How does the aromatics industry see the sustainable development of their products?

Managing hazard and risk

All human activities have to be conducted following a number of common-sense rules in order to avoid taking unnecessary risks. Similarly, all chemicals have to be used for the purposes they are intended for, so as to protect the consumer and the environment from any unacceptable risk.

The same goes for aromatics; they are safe for all their intended uses, but if they are not used or handled properly, they can have an adverse impact on the environment as well as on human health and safety.

Not only the aromatics industry but the whole chemical industry is committed to continuous improvement in all aspects of health, safety and environmental performance. This commitment is called Responsible Care and includes Product Stewardship, a way to monitor and minimise the potential adverse impact of products on human health and the environment. The industry gives the highest priority to the safety of its products with strict and detailed instructions for safe use, handling, transportation, processing and disposal.

Key factors in deciding whether chemicals could harm human health or the environment are hazard and risk.

What is the difference between hazard and risk?

The hazard associated with a chemical is its intrinsic ability to cause an adverse effect. Risk is the chance that such effects will occur. For example, whilst a chemical may have hazardous properties, provided it is handled safely under contained conditions, then any risk to human health or the environment will be extremely low.

Almost all human activities involve some level of risk: the key is to ensure that the benefit outweighs the risk. The use of fire by humans is an interesting example of optimising the balance between hazard and risk. Fire has played a vital role in the evolution of our species, allowing us to eat a wider range of foods, and live in colder climates than would otherwise have been possible. It is nonetheless extremely hazardous and must be used under carefully controlled conditions to keep risks to a minimum.
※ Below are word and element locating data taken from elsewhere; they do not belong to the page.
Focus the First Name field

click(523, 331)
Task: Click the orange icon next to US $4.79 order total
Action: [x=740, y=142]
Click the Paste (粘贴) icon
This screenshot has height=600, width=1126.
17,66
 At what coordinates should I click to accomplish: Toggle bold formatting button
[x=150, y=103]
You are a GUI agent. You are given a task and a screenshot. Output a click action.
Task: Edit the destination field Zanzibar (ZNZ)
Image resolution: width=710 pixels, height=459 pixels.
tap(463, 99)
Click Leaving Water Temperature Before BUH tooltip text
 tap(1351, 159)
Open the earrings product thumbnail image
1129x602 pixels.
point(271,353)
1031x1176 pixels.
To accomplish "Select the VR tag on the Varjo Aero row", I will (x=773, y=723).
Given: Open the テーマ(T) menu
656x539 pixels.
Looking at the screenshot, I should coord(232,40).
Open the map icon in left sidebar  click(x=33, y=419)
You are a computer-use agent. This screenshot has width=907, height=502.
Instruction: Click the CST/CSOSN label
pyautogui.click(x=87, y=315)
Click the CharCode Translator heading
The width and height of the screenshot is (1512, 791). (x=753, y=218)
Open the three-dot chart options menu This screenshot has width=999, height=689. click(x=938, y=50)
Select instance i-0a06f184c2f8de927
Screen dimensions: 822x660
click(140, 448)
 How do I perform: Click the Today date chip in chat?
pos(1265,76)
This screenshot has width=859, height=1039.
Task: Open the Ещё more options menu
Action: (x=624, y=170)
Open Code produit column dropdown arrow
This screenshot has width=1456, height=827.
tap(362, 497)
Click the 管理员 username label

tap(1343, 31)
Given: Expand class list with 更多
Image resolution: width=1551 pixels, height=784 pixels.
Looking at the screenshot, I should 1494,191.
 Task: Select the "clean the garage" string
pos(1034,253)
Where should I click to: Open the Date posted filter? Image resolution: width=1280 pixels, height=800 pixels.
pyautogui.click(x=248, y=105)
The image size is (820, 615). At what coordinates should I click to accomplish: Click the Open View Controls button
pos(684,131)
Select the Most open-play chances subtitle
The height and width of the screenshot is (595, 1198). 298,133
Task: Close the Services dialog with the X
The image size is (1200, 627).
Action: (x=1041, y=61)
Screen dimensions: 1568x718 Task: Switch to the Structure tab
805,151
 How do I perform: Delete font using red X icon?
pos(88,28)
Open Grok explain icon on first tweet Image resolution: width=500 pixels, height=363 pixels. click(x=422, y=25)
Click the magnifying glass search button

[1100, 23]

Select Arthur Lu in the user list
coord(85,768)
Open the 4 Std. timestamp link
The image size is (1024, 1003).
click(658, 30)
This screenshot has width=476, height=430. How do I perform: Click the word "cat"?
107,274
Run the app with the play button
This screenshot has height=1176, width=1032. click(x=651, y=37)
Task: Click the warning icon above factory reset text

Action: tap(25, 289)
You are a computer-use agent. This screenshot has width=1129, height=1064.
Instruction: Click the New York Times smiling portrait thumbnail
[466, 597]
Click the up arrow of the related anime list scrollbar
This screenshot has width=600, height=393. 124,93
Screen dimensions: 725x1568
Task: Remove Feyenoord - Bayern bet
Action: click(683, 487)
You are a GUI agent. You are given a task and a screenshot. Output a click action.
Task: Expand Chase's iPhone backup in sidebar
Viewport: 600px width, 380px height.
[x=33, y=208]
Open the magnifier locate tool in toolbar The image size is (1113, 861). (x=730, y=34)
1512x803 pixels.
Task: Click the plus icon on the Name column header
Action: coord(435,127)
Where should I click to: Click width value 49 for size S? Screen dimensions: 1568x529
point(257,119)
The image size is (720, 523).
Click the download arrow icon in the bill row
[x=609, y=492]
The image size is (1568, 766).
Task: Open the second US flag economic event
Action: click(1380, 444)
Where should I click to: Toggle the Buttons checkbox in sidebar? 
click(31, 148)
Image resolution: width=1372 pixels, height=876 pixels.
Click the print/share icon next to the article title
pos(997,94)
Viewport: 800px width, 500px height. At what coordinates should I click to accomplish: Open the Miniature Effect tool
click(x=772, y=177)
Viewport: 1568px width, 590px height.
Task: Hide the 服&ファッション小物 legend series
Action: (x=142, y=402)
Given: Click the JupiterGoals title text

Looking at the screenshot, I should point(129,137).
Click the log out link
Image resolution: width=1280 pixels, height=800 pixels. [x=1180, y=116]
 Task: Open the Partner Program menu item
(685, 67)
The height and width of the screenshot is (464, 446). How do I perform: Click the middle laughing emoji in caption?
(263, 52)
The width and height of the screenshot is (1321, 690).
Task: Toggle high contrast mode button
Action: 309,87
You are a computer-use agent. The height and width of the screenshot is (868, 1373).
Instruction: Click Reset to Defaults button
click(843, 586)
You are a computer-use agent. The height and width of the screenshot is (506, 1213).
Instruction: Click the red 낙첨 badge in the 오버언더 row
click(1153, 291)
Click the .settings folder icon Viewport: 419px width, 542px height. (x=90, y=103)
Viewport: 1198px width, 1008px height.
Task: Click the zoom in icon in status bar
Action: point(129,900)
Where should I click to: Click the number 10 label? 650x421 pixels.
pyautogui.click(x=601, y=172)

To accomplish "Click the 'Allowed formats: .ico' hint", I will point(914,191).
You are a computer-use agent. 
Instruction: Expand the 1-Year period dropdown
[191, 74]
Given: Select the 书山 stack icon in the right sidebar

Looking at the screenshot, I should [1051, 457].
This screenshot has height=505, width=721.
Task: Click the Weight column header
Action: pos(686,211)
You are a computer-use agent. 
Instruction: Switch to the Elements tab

Are risks associated with chemicals such as aromatics assessed in any way?

Risk assessment examines the hazardous properties of a chemical in the context of human or environmental exposure to that chemical. In other words, it is not enough to know that a substance is "hazardous"; you have to know who or what is exposed to it, in what circumstances, how much, how often, etc. before you can assess the real risks incurred by people or the environment, and then, on the basis of these data, set safe limits and define the necessary precautions when using it or transporting it. Once again, this is something we do unconsciously everyday of our lives; we know, for example, that it would be very risky indeed to light a match while refuelling our car.

The risk assessment establishes that significant margins of safety exist between any exposure and the levels known to cause hazards. Risk assessments are being carried out at the European Union level to ensure that current usage of chemicals is not posing an unacceptable risk to human health or the environment.

Chemicals Management is part of the Responsible Care programme, and involves managing any risks related to chemical products during their whole lifetime, from design to disposal. This aims to achieve the best possible balance between acceptable risk and maximum benefit for society in the short-, medium- and long-term. Governments set the level of the balance in an open dialogue with stakeholders, including consumers and industry.